Disclosed is a method for an image segmentation algorithm that effectively separates text from the graphics, images, and/or background of a document; the disclosed method segments documents into different compression domains, enhancing the overall data compression without sacrificing output document quality.

Background

In general, segmentation is the process used to distinguish between the objects of interest in an image (sometimes referred to as “foreground”), and the rest of the image (sometimes referred to as “background”). In document processing, it is common to separate texts from the graphics, images, and/or the background of a document. This separation allows effective processing of each segmented part of the document, without sacrificing output document quality. Once separation of text or graphics from the background is achieved, one can process the text through lossless compression (like G4) while the images and background are processed through lossy compression (like JPEG). There is no segmentation technique that works for all images, and no segmentation technique is perfect. The two most common techniques used are “thresholding” and “edge finding”.

General Description

The disclosed method uses a pixel based “thresholding” technique, consisting of two steps:

1.      Using the variance of a surrounding 3x3 block of luminance channel data of the document image.

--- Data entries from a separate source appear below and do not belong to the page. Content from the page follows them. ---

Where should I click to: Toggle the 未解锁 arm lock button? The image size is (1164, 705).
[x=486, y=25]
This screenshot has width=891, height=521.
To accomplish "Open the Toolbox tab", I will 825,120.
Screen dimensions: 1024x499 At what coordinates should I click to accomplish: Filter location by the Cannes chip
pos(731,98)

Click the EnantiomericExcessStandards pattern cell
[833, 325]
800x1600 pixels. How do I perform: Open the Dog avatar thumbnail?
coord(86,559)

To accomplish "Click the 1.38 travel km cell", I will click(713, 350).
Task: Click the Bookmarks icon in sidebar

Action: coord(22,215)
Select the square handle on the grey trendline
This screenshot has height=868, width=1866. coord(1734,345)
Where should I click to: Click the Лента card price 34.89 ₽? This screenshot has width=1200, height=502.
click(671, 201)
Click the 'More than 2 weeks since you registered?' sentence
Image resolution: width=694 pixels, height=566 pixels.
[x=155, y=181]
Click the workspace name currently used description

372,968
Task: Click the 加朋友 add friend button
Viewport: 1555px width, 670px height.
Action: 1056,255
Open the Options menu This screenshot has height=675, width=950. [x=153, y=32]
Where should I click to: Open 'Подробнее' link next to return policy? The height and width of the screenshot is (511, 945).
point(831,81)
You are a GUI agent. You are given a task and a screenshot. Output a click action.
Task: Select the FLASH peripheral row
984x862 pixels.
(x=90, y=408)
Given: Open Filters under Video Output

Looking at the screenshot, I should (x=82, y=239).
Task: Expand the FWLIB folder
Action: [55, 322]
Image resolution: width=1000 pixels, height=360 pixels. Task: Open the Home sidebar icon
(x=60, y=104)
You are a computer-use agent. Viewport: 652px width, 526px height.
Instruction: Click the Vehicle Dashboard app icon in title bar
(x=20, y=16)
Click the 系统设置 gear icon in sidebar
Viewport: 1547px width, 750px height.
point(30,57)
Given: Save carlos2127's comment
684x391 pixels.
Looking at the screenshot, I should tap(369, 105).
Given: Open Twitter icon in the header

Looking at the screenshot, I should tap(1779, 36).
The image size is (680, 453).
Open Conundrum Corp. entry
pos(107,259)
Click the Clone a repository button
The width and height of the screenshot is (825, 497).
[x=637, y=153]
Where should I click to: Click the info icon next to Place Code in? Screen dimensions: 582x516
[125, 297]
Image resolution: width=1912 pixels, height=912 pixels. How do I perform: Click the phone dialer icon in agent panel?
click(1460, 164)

2.      Adding an additional post processing step to improve the quality of segmentation without degrading the performance of the algorithm: the amount of variance change in the 3x3 variance map is computed by measuring the maximum and the minimum of variance distribution in the surrounding 3x3 variance neighborhood.

The disclosed method uses two MXP Image Signal Processors: one for the first step (computation of initial variance), and one for the second step (computation of the change in variance). The configurability and programmability of the MXP5800 architecture allows one to implement the disclosed method’s segmentation algorithm either with only one ISP (skipping the post processing done by the second ISP) to save the ISP resource, or implement with two ISPs for better overall segmentation results.

The main components of the MXP5800 used for segmentation are the MCH unit and two MAC-PE units inside an ISP. These are used for efficient computation of the 3x3 block variance, and...